* _What this exercise asks_:
(A) List every distinct press release date cited in the Red Pine Exploration management's discussion.
(B) Carry on the Red Pine Exploration management's discussion from its final line.

* _Extract_:
Management's Discussion and Analysis
Red Pine Exploration Inc.
Other Development consists of an initiative as announced in the press release dated May 8, 2025 whereby the Company intends to assess the potential of an Open Pit in two areas within of the Jubilee Shear. This ongoing assessment includes, among other things, approximately 8,500 m of drilling which is within the scope of its 2025 exploration budget. Initial results of this 8,500 m of drilling, which began in April 2025 and is anticipated to be completed in July 2025, were outlined in the Company’s press release of May 12, 2025.
2024-2025 Drilling Program highlights include:
- the down-plunge, underground potential of the Jubilee Shear;
- the northern extension of the Jubilee Shear in the Jubilee/Cooper area where the 2024 prospecting program returned encouraging results (Jubilee/Cooper)
- the recently discovered faulted extension of the Jubilee Shear on the southern side of the Parkhill Fault (Jubilee Ext.); and
- strategic infill consisting of closely spaced drill holes aiming to increase confidence in the 2024 MRE and extend gold mineralization within the crown pillars of the former Surluga and Jubilee mines where historic drilling was limited.
Drilling highlights from the Jubilee South area (see press releases of May 12, 2025, March 20, 2025, February 19, 2025 and February 4, 2025 for further details)

* _Data_:
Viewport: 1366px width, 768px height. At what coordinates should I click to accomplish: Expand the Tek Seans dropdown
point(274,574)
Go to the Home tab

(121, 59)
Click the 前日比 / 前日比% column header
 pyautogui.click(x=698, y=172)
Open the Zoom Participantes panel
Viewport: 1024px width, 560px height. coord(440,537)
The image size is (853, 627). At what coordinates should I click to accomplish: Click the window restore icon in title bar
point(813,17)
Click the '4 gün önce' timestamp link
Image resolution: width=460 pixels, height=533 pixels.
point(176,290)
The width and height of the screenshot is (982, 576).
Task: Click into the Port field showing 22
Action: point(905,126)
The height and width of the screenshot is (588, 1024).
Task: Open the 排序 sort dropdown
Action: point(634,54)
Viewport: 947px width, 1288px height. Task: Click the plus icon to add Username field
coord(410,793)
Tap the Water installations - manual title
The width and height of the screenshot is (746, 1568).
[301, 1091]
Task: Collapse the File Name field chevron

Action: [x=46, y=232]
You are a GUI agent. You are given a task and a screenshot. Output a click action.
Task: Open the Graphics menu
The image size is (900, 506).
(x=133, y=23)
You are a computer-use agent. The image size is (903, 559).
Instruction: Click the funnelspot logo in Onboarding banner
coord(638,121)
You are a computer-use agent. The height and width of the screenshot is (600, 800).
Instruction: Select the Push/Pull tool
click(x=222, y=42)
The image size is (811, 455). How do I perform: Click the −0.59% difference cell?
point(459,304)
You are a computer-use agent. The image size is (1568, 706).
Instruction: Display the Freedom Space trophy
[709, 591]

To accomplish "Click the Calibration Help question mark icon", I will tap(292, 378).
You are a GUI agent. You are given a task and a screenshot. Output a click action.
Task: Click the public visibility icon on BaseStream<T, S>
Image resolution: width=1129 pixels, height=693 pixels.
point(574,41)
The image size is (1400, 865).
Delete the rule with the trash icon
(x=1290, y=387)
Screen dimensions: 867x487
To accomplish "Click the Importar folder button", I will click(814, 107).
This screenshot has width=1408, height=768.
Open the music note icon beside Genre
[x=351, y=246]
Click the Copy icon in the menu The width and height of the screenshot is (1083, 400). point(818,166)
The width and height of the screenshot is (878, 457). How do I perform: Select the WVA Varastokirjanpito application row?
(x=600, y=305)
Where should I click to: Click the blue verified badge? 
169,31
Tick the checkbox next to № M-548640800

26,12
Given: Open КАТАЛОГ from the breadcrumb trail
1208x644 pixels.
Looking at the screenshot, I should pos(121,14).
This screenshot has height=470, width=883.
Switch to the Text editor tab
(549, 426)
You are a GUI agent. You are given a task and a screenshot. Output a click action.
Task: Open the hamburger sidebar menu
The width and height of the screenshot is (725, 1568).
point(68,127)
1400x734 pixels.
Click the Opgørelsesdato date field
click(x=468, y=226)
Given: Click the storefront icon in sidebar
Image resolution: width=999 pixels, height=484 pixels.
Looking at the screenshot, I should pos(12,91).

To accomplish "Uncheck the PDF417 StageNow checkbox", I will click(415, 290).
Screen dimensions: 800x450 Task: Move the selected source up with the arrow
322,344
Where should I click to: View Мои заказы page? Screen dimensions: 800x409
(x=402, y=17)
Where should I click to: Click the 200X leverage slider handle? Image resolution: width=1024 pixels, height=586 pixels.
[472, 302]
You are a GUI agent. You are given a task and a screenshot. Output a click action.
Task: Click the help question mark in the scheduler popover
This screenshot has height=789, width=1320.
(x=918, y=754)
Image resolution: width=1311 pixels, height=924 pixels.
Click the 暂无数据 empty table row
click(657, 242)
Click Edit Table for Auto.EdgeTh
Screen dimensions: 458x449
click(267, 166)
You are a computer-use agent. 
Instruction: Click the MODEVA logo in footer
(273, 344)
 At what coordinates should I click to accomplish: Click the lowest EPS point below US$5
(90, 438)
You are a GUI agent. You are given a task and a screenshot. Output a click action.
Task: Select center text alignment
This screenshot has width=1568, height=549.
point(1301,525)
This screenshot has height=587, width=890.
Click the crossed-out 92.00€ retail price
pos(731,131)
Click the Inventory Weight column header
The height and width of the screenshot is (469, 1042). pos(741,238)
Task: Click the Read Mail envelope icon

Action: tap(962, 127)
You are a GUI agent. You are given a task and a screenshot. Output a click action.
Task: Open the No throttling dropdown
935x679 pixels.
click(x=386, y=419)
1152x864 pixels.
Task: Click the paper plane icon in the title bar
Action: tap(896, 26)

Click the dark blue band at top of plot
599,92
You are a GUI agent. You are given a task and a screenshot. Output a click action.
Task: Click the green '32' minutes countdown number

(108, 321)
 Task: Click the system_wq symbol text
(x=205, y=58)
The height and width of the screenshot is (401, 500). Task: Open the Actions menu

* _Answers given_:
(A) May 8, 2025; May 12, 2025; March 20, 2025; February 19, 2025; February 4, 2025

(B)
- Several high-grade gold intersections > 5.00 g/t Au at depth in the Jubilee Shear located up to hundreds of metres away from the 2024 MRE, are indicative of the potential for future growth to the mineral resource:
- Initial drilling has returned results of up to 14.87 g/t Au over 5.20 m (core length), 8.89 g/t Au over 3.75 m (core length) and 120.88 g/t Au over 0.30 m (core length; Jubilee South);
- Step-out drilling at the Jubilee Shear intersected 5.68 g/t Au over 10.72 m, including 19.05 g/t Au over 2.00 m, which is 600 m down plunge from previous drilling;
- Intersection of 8.41 g/t Au over 1.67 m, including 14.90 g/t Au over 0.92 m in the Jubilee Shear, approximately 100 m up-plunge off the nearest drilling intersection; and,
- Drilling indicates that newly discovered high-grade shoot could extend over more than 940 m.
Drilling highlights from the Jubilee Extension area (see press release of February 4, 2025 for further details)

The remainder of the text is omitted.